Opgeslagen gegevens |

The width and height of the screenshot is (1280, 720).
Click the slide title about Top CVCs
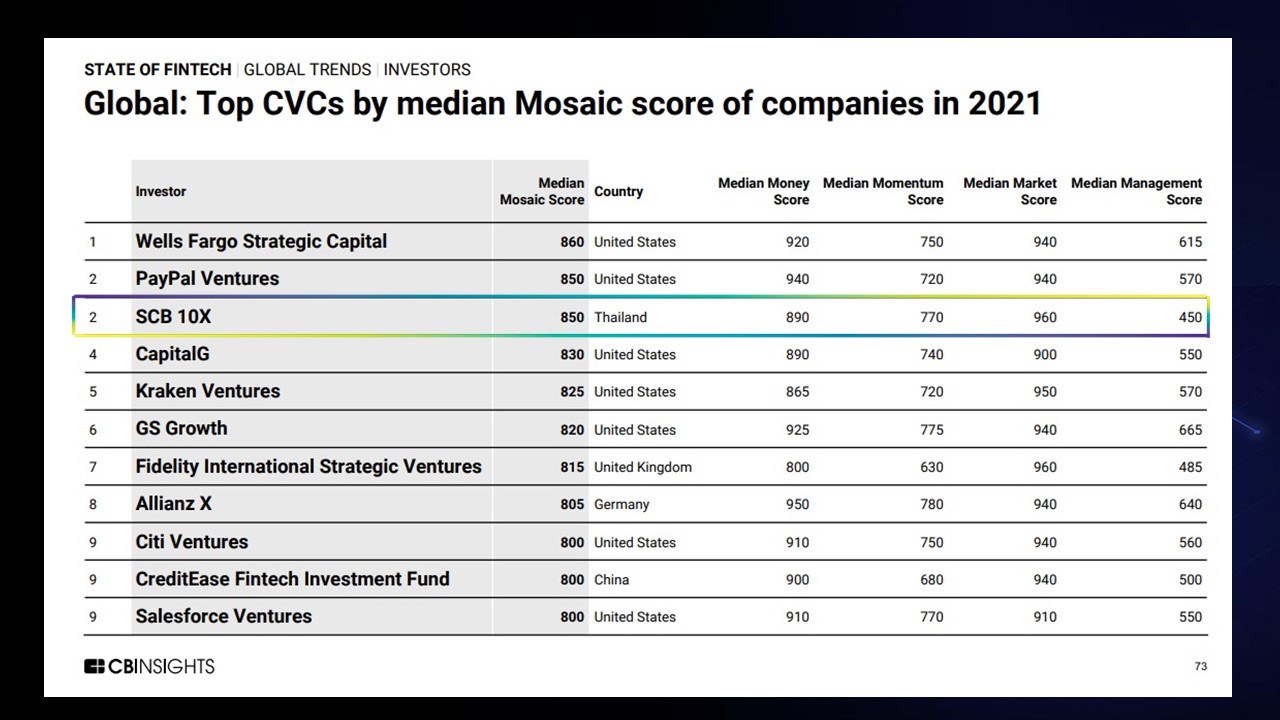(x=562, y=103)
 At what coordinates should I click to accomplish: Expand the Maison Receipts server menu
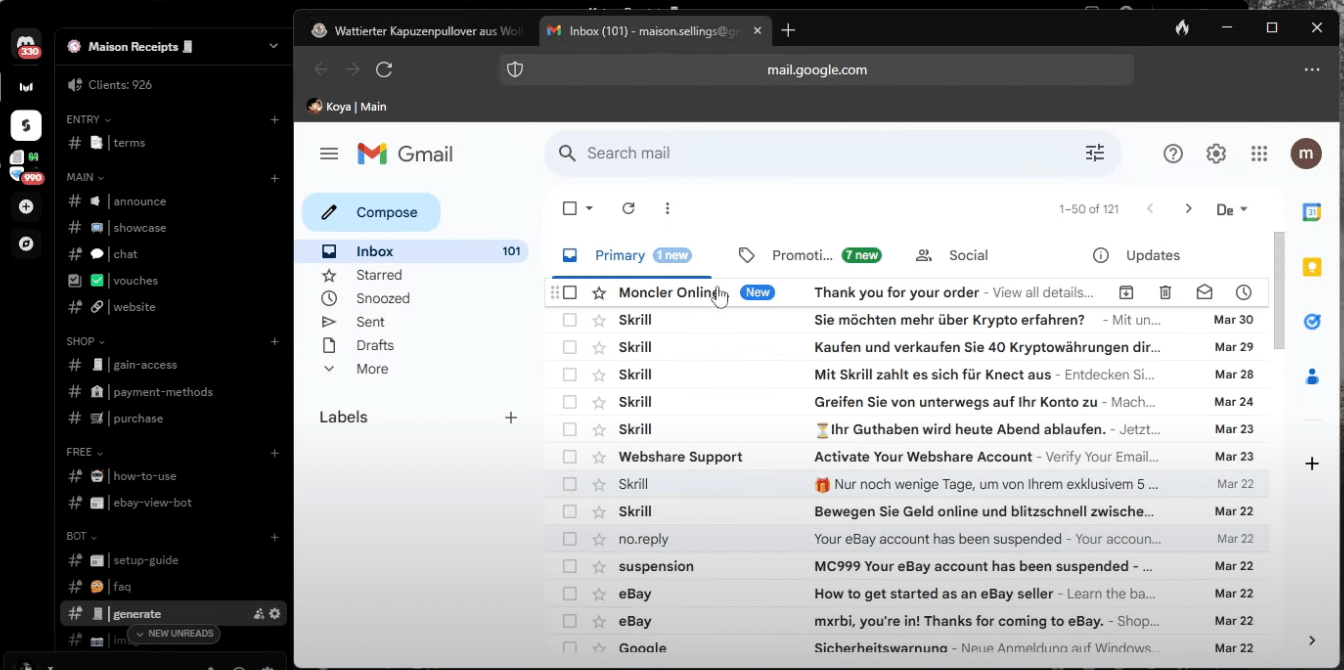click(x=273, y=46)
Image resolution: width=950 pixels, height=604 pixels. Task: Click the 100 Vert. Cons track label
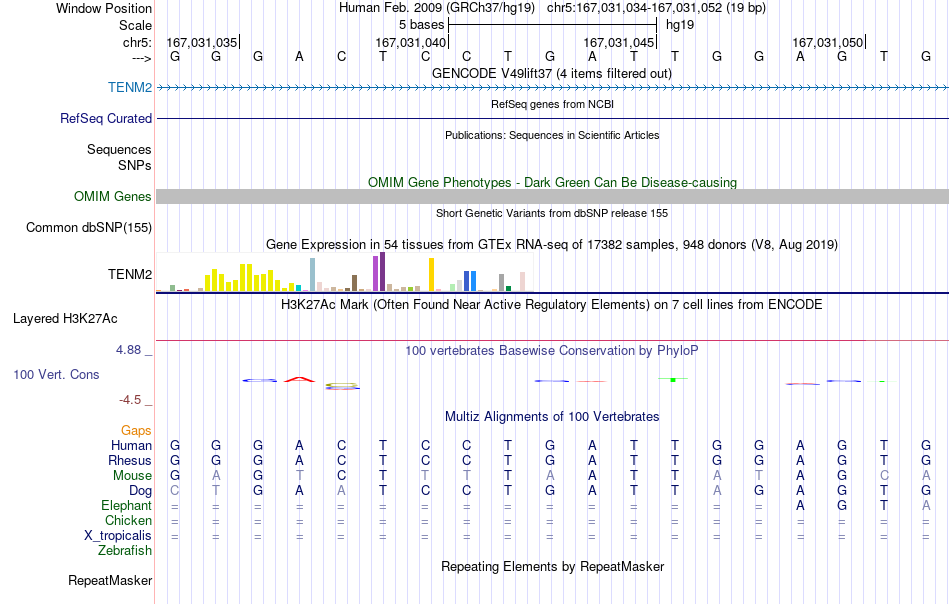click(x=56, y=374)
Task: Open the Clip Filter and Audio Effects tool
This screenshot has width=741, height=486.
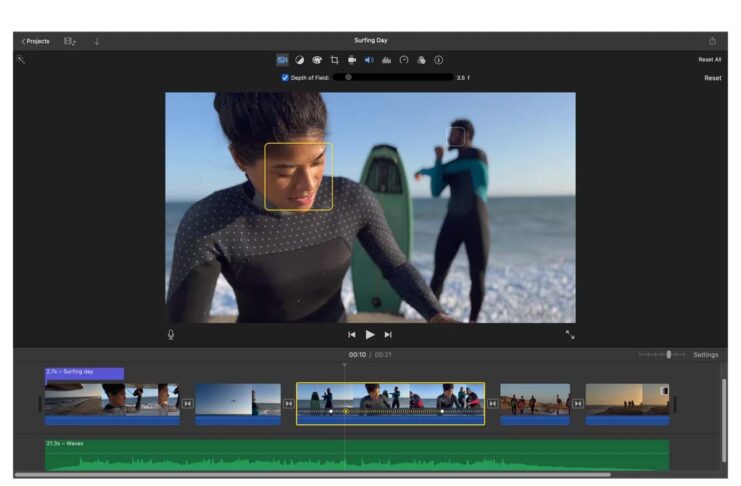Action: (x=421, y=60)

Taakomschrijving |
Haal alle regels uit het bovenstaande materiaal en geef ze ongewijzigd weer. Laat de afbeeldingen daarbij weg.

Verwacht antwoord |
The width and height of the screenshot is (1280, 720).
Click the slide title about Top CVCs
(x=562, y=103)
 At what coordinates should I click to accomplish: Expand the Maison Receipts server menu
click(x=273, y=46)
Image resolution: width=950 pixels, height=604 pixels. Task: Click the 100 Vert. Cons track label
click(x=56, y=374)
Task: Open the Clip Filter and Audio Effects tool
This screenshot has width=741, height=486.
Action: (x=421, y=60)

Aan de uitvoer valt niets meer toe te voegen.